Text segment
Property and Equipment

 

Fixed assets are recorded at their historical cost upon acquisition or cost of construction. The assets are depreciated using the straight-line method over their statutory lives. The fixed asset categories and their estimated lives are as follows:

 

Office Equipment 5 years

 

Income Taxes

 

We account for income taxes under the asset and liability method, which requires the recognition of deferred tax assets and liabilities for the expected future tax consequences of events that have been included in the financial statements. Under this method, deferred tax assets and liabilities are determined based on the differences between the financial statements and tax basis of assets and liabilities using enacted tax rates in effect for the year in which the differences are expected to reverse. Valuation allowances are established when necessary to reduce deferred tax assets to the amount expected to be realized. The Company has incurred a net operating loss for financial-reporting and tax-reporting purposes. Accordingly, for Federal and state income tax purposes, the benefit for income taxes has been offset entirely by a valuation allowance against the related federal and state deferred tax asset for nine months ended March 31, 2016.

What is being asked
Please condense the paragraph of the accounting policy excerpt that starts "We account for income taxes" into a short bulleted list that keeps its main facts. The lines that come next are separate material.

Records
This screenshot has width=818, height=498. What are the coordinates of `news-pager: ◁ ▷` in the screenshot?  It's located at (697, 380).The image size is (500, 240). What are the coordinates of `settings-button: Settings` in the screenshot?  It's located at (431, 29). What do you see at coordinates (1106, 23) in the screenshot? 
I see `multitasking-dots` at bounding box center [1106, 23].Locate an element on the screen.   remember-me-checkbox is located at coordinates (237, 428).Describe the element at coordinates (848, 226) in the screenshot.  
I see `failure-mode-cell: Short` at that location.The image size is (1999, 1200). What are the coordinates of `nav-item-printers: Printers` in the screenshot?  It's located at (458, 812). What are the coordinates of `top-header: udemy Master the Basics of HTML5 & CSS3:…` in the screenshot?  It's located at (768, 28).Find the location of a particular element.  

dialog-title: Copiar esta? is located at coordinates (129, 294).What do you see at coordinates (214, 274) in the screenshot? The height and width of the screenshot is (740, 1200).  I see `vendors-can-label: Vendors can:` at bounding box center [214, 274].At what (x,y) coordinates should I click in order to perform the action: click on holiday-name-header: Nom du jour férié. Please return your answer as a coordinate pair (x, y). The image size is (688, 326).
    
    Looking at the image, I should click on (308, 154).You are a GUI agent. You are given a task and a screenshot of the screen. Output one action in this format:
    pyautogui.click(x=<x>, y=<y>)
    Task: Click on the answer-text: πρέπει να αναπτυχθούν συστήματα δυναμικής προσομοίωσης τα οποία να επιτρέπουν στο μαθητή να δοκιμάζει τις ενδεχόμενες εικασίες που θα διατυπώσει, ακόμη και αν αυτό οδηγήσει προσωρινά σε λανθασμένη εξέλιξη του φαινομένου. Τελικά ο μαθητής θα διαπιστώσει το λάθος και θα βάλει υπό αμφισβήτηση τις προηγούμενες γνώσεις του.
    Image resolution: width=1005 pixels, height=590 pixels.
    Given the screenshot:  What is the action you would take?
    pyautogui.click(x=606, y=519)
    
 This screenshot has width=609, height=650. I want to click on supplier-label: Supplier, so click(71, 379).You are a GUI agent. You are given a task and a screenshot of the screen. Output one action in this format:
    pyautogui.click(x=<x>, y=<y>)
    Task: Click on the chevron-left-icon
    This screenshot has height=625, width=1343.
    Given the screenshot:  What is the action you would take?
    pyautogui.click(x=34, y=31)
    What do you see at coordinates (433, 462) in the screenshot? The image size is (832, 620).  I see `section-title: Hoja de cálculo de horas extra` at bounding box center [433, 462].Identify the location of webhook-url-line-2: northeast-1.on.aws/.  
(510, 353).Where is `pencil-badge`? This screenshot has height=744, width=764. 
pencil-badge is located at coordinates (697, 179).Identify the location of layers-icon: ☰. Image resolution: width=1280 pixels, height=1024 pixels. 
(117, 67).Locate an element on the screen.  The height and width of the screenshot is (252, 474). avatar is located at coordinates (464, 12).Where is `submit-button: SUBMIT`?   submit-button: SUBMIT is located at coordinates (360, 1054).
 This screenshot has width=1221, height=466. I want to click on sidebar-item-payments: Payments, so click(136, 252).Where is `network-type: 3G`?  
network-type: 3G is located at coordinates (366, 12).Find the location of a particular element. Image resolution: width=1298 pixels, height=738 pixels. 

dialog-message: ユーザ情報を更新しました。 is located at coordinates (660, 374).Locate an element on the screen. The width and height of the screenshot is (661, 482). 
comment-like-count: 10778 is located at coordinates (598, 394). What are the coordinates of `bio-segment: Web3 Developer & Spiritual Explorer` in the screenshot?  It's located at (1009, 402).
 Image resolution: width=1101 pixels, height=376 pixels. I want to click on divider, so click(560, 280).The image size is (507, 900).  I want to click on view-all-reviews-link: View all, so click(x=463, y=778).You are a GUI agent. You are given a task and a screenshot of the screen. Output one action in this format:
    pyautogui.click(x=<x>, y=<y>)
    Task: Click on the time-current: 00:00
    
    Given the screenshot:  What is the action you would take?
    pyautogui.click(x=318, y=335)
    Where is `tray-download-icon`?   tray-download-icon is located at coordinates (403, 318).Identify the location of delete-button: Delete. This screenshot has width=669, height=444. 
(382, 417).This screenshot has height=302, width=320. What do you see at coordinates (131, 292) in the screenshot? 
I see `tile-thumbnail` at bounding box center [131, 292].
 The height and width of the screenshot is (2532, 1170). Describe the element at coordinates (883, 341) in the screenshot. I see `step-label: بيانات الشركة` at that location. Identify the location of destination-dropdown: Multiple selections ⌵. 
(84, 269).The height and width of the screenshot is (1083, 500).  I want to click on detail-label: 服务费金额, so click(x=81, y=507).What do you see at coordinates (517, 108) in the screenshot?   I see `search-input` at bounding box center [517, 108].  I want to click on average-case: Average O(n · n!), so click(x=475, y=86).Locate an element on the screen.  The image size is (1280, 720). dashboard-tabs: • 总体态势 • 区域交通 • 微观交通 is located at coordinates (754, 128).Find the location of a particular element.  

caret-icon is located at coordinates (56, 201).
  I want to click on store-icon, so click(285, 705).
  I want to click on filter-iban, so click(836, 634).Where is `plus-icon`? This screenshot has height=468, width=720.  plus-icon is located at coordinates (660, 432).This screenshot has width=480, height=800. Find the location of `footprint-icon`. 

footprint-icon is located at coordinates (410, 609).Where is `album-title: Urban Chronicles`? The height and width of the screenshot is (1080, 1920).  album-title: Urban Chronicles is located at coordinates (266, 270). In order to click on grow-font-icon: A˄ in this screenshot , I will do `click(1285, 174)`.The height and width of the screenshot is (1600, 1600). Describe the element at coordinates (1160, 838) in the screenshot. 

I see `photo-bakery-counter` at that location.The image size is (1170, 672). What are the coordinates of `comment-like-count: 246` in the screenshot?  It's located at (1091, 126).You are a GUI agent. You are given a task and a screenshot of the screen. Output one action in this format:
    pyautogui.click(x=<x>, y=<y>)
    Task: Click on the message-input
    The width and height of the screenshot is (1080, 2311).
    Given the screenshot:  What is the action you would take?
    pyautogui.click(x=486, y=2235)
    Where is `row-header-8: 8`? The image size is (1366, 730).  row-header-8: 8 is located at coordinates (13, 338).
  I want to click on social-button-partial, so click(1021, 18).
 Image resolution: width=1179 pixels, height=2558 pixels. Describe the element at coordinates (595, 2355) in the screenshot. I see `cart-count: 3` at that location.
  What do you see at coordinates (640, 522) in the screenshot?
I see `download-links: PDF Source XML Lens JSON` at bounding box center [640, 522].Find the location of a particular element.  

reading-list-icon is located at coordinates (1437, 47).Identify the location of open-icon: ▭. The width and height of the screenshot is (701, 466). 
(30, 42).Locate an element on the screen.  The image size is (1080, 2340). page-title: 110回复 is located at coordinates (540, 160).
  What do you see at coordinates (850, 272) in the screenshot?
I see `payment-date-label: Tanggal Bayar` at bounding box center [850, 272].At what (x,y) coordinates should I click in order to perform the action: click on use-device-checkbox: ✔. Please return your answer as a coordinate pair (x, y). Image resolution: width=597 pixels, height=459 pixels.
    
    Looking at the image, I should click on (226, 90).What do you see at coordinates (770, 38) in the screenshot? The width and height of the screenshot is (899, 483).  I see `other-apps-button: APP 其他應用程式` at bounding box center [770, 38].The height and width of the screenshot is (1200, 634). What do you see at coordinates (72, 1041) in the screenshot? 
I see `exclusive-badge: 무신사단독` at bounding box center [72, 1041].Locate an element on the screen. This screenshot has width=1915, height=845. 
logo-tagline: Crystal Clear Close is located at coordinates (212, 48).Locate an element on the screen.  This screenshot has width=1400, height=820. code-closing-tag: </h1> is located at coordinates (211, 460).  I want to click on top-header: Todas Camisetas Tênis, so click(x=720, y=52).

Finished exercise
- Income taxes are accounted for under the asset and liability method. This method recognizes deferred tax assets and liabilities for the expected future tax consequences of events included in the financial statements.
- Deferred tax assets and liabilities are based on the differences between the financial statement and tax basis of assets and liabilities. They use the enacted tax rates for the year in which those differences are expected to reverse.
- When necessary, valuation allowances reduce deferred tax assets to the amount expected to be realized.
- The Company has incurred a net operating loss for both financial-reporting and tax-reporting purposes.
- For the nine months ended March 31, 2016, a valuation allowance against the related deferred tax asset fully offset the federal and state income tax benefit.